Im Rhythmus des Schreckens

von Redaktion

Ein Höhepunkt nicht nur dieser Münchener Musiktheater-Biennale: „Alles klar“ von Ondřej Adámek im Marstall

Von Markus Thiel

„Bin gesund“, so heißt es auf der Karte an den geliebten Sohn. Verbunden mit einem Dank fürs Paket, „besonders erfreuten Fertigesswaren“. 9. Januar 1944, Absende-Ort Birkenau. Drei Monate später eine Bekräftigung: „Alles in bester Ordnung“. Hier die vorgespielte, weil überwachte Sorglosigkeit, dort die Realität – ein niederdrückendes, verzweifelt um adäquaten Ausdruck bemühtes Musiktheater hätte daraus werden können. Es gibt dafür genügend Beispiele, und alle sind sie wichtig, notwendig, obgleich sie am Abbild der Wirklichkeit scheitern müssen.

Wie es wohl wäre, ein, zwei Schritte zurückzutreten? Alle diese Zeugnisse aus der Draufsicht zu betrachten und sie zugleich Material sein zu lassen für im mehrfachen Sinne Unerhörtes? Vielleicht können sich das Menschen erlauben wie Ondřej Adámek. Viele jüdische Familienmitglieder des Tschechen wurden in der braunen Zeit ermordet. Der 39-Jährige hütet einen schriftlichen Nachlass und hat ihn nun kombiniert mit Archivmaterial aus dem Jüdischen Museum Prag. „Alles klar“, eine 75-minütige Kammeroper, uraufgeführt als Koproduktion mit dem Residenztheater im Marstall, ist das Ergebnis dieser Auseinandersetzung – und es ragt turmhoch aus vielen Belanglosigkeiten der Münchener Biennale heraus.

Weil Nazi-Schocker immer funktionieren, wie mancher nun einwenden mag? Viel mehr: Die Aufspaltung von Worten in sich wiederholende Silben, die Verteilung auf mehrere Akteure, das Überführen dieses Prinzips in fesselnde Rhythmik, das Einbeziehen von (Atem-)Geräuschen, die stufenlosen Übergänge vom Deklamieren zum Gesang, sogar das Verdichten zu Lamento-Szenen, das alles ist nicht neu. Doch was Adámek daraus macht, wie virtuos, klug, fantasiereich und kompositorisch sattelfest er mit diesen Stilmitteln umgeht, sie zu einem schlüssigen Ganzen macht, das besticht.

Aufgabe 1.
Beantworte anhand der Rezension zu „Alles klar“ diese Fragen:
(a) Welches Datum und welcher Absende-Ort stehen auf der Karte an den Sohn?
(b) Wie lang ist die Kammeroper?
(c) Aus welcher Einrichtung stammt das Archivmaterial, das Adámek verwendet?
Aufgabe 2.
Nenne alle Stilmittel, die in der Rezension zu „Alles klar“ im Satz vor „das alles ist nicht neu“ aufgezählt werden.
Aufgabe 3.
Setze die Rezension zu „Alles klar“ nach ihrem letzten Satz fort.
Die nachstehenden Einträge stehen in keinem Zusammenhang mit der Rezension zu „Alles klar“.

Klickziel-Daten
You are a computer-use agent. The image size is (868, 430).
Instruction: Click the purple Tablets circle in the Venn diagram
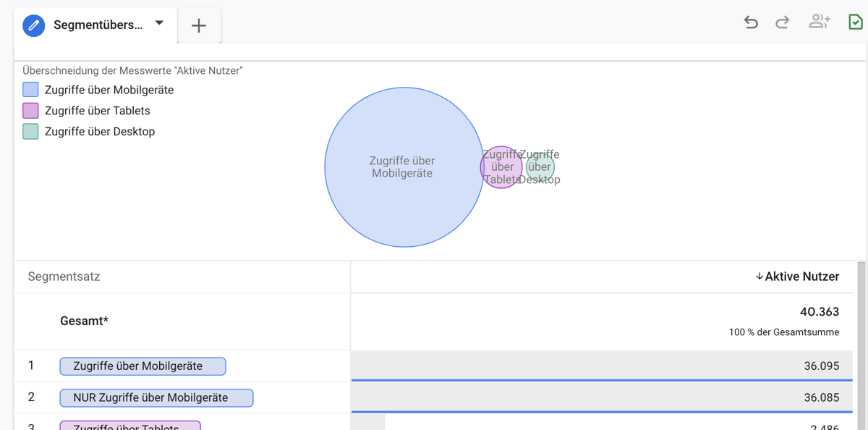point(501,166)
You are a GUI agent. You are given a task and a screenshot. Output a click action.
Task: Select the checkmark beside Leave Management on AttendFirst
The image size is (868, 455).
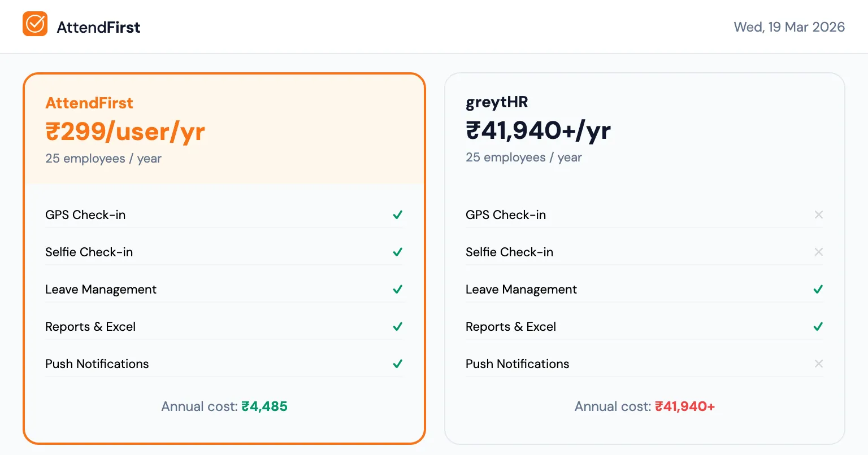click(x=397, y=289)
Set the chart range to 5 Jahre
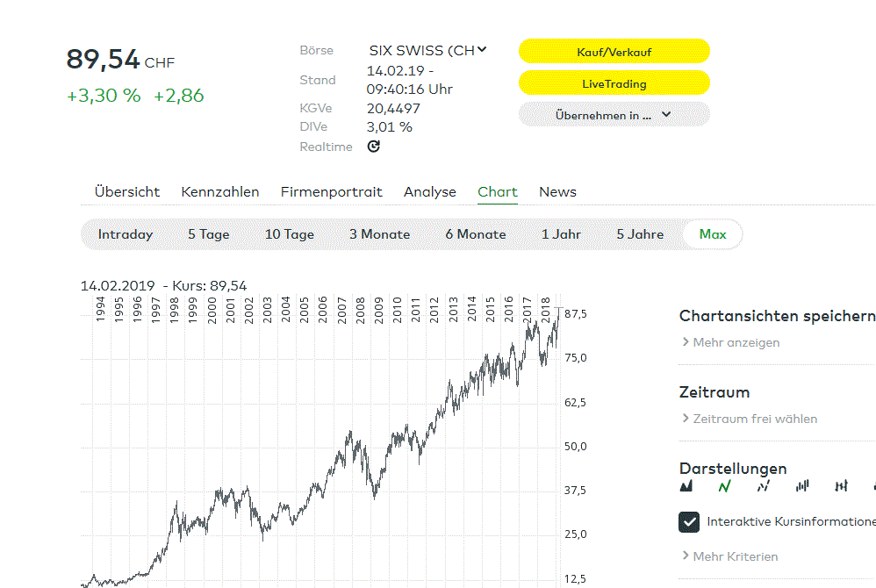This screenshot has width=876, height=588. [x=640, y=234]
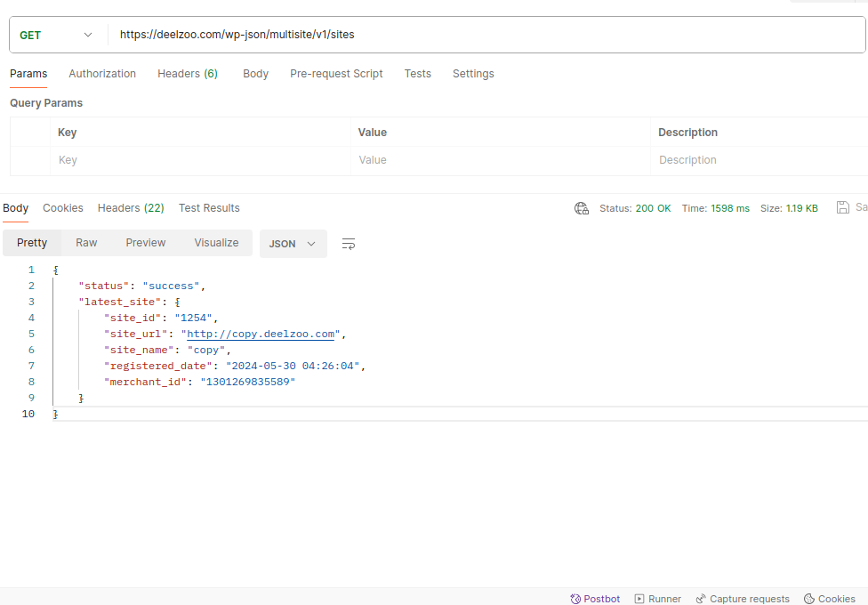This screenshot has height=605, width=868.
Task: Click the request URL input field
Action: coord(480,35)
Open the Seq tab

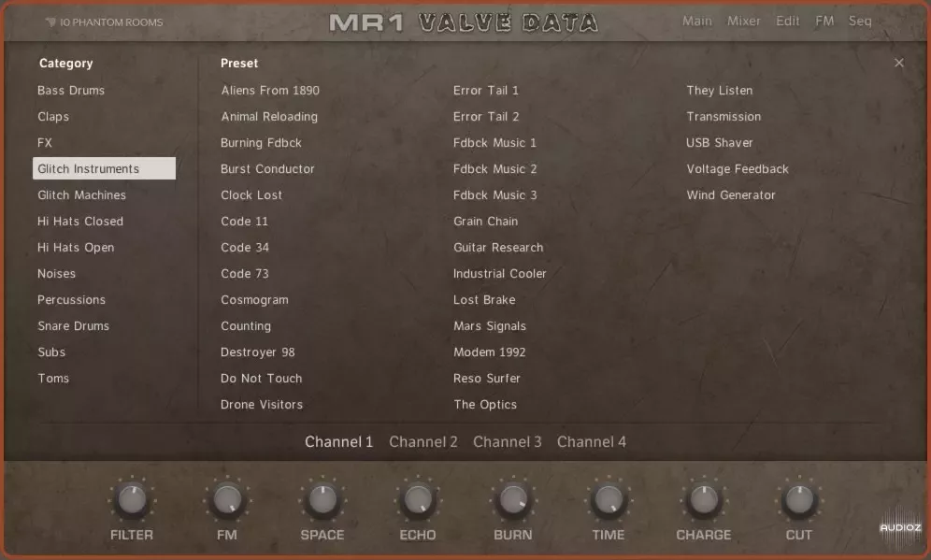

Erwartete Ausgabe 1.
(a) 9. Januar 1944, Birkenau
(b) 75 Minuten
(c) Aus dem Jüdischen Museum Prag

Erwartete Ausgabe 2.
- Aufspaltung von Worten in sich wiederholende Silben
- Verteilung auf mehrere Akteure
- Überführen dieses Prinzips in fesselnde Rhythmik
- Einbeziehen von (Atem-)Geräuschen
- stufenlose Übergänge vom Deklamieren zum Gesang
- Verdichten zu Lamento-Szenen

Erwartete Ausgabe 3.
Die Dogmen der Avantgarde haben Adámek noch nie interessiert. Ohne Vorbehalte blickt er zurück etwa auf Soghaftes à la Carl Orff. Adámek, das zeigt diese Uraufführung, ist ein Integrierer, keiner, der sich krampfhaft absetzen will. Seine Kunst entwickelt sich stark aus dem Körperlichen, ist nicht nur Intellekt-Ereignis. Auch deshalb geht einem „Alles klappt“ so nahe. Es sind bekannte, nachvollziehbare Elemente, die, neu gehört und erlebt, gerichtete Assoziationsräume eröffnen. Die dunkle Zeit, die Adámek heraufbeschwört, schwingt und klingt mit – ohne alles zu benennen und auszuführen, was die Dinge sofort klein machen würde.

Außerdem, das ist nicht selbstverständlich, entgehen Adámeks Wort-Zersplitterungen allen Fettnäpfchen ungewollter Komik. Katharina Schmitt, die auch das Libretto besorgte, hat mit Ausstatterin Patricia Talacko eine offene Szenerie arrangiert. Probensituation, Archiv mit fahrbaren Kisten, konzertante Aufführung – alles mischt sich und übersetzt die Partitur sehr konsequent. Adámek dirigiert die zwei Perkussionisten und die sechs Sänger von der Seite aus. Was Letztere leisten, wie sie die kniffligen Rhythmen bewältigen, bei denen in jedem Takt mindestens ein Fallstrick lauert, das ist atemberaubend. Ein Höhepunkt nicht nur dieser Biennale.

Informationen

zum Programm

unter www.muenchenerbiennale.de.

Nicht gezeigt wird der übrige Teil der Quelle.